At 30, you still have a long time-horizon before retirement, which means you don’t have to worry about short-term volatility in the market. You can accept risks that traditionally lead to higher returns in the long term. This means being able to set your risk tolerance a little higher on investment portfolios and retirement plans.

After your emergency fund of at least three months of expenses is established, some investment advisors recommend investing 70% to 80% of your long-term savings in stocks and mutual funds.

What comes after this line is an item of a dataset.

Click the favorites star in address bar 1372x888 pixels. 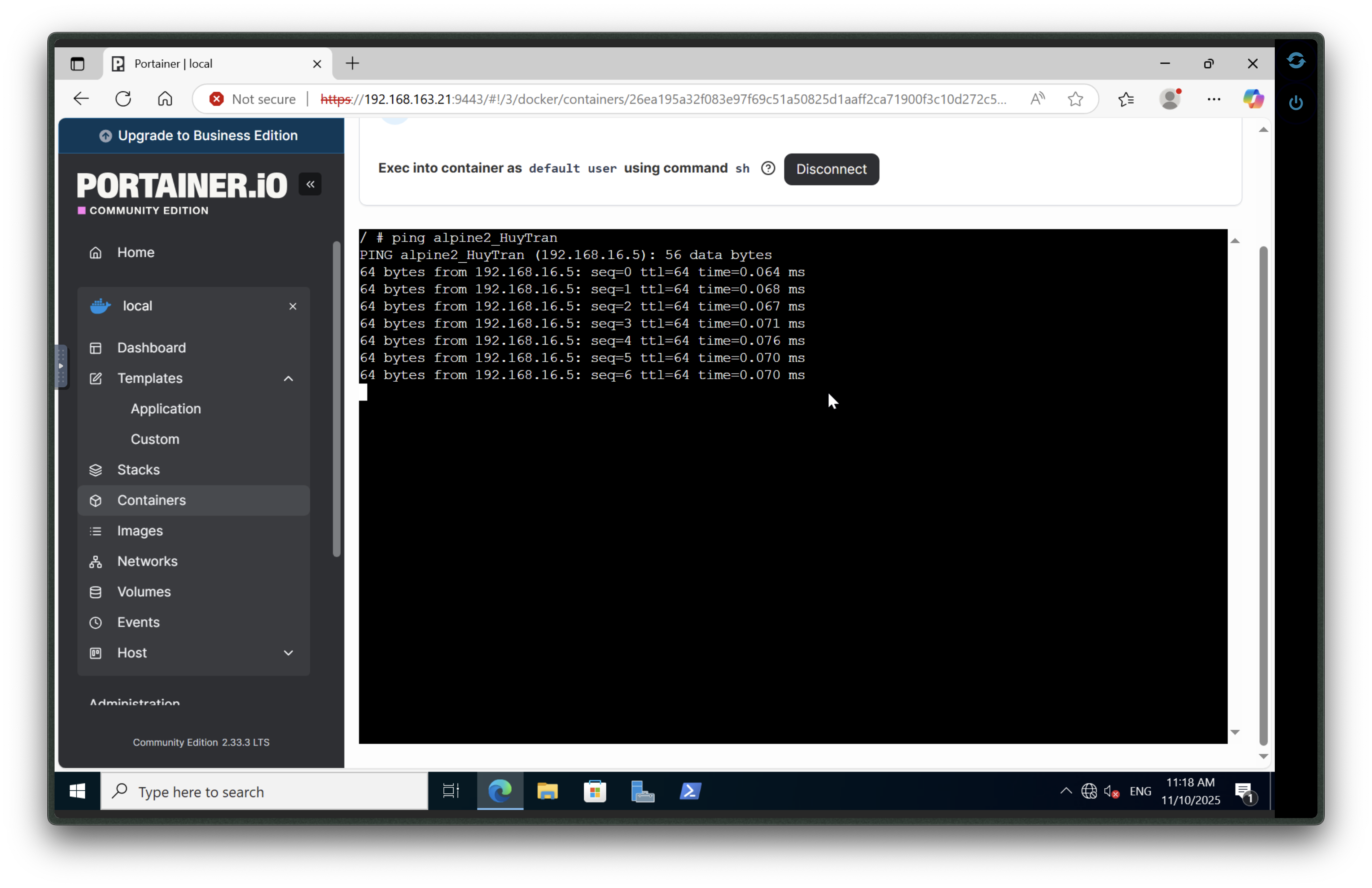pos(1075,99)
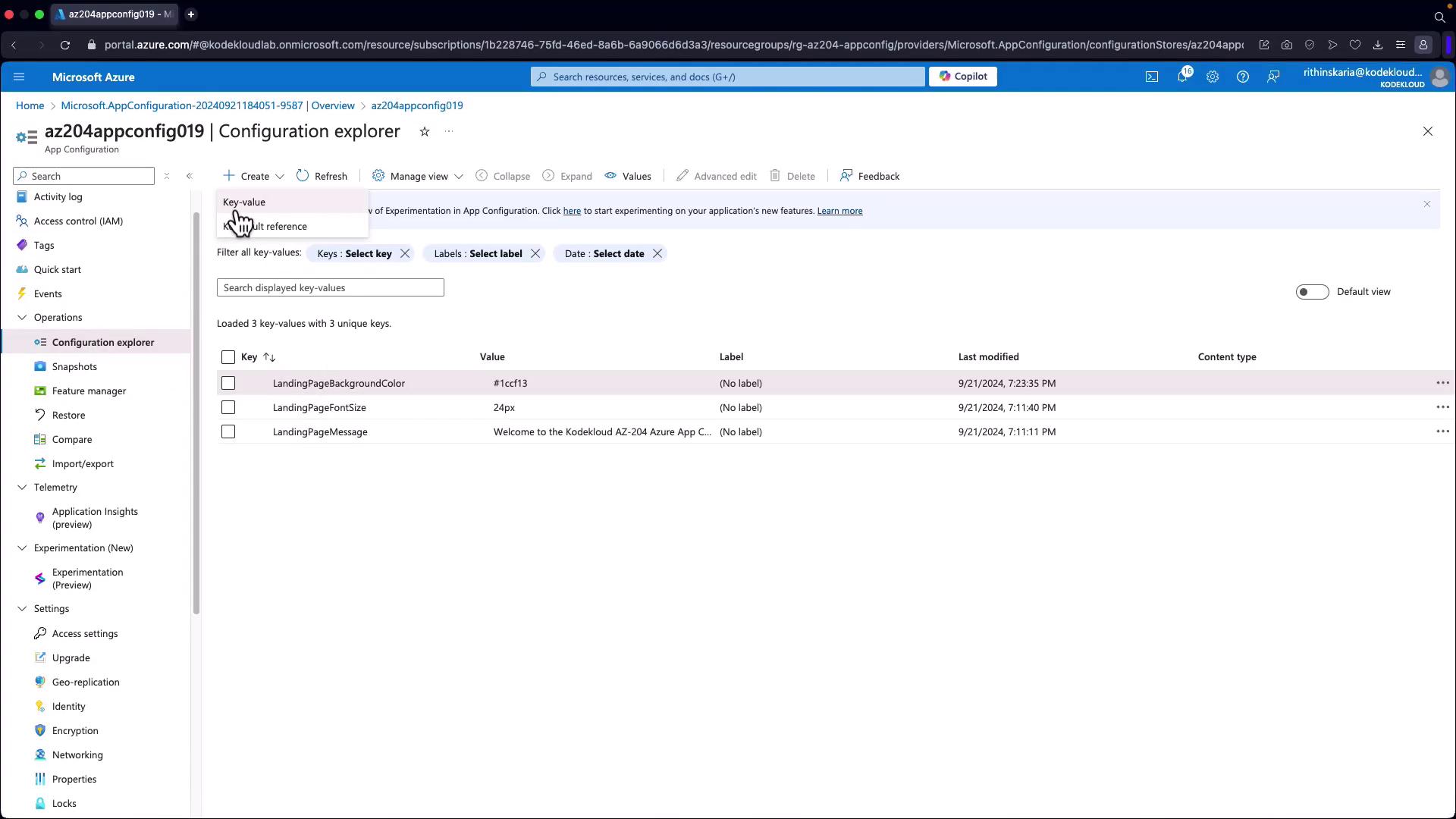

Go for inexpensive diversification

Something else, besides time, that helps you take on added risk is investment diversification. This can mean spreading a certain percentage of your investable money between index and exchange-traded funds, international stocks and small to medium U.S. companies, and bonds. As always, look for funds with the lowest fees possible—less than 0.50%, if you can.

Choosing the perfect balance for your investments can be done by you (if you feel you have the know-how), by a professional (if the fees are right), or by a robo-advisor. The latter uses a computer algorithm to create and manage your portfolio for a small annual fee.

Diversify your savings

Your emergency fund should sit in an easily accessible savings account. It probably won’t earn you much in interest, but you can get to it whenever you need to without penalty. Beyond this, look to put additional savings in money market accounts or CDs/share certificates. These options will earn you more interest on money you can wait to access.

Invest in other life goals

While retirement is a very important long-term goal, it shouldn’t be the only one you have your eye on. Saving and investing for other things is important too, like college or private education for your kids, vacations, a down payment for a house, starting your own business or switching careers, and philanthropic pursuits. Prioritize these goals so you’re confident about what to do with a raise, an inheritance or windfall, and changing expenses. The money that used to go toward paying off a car loan could now go toward your down payment savings.

Your 30s are a perfect time to reassess or start an investing strategy. The rules are slightly different than they were in your 20s, but that doesn’t mean long-term wealth and financial stability are out of reach.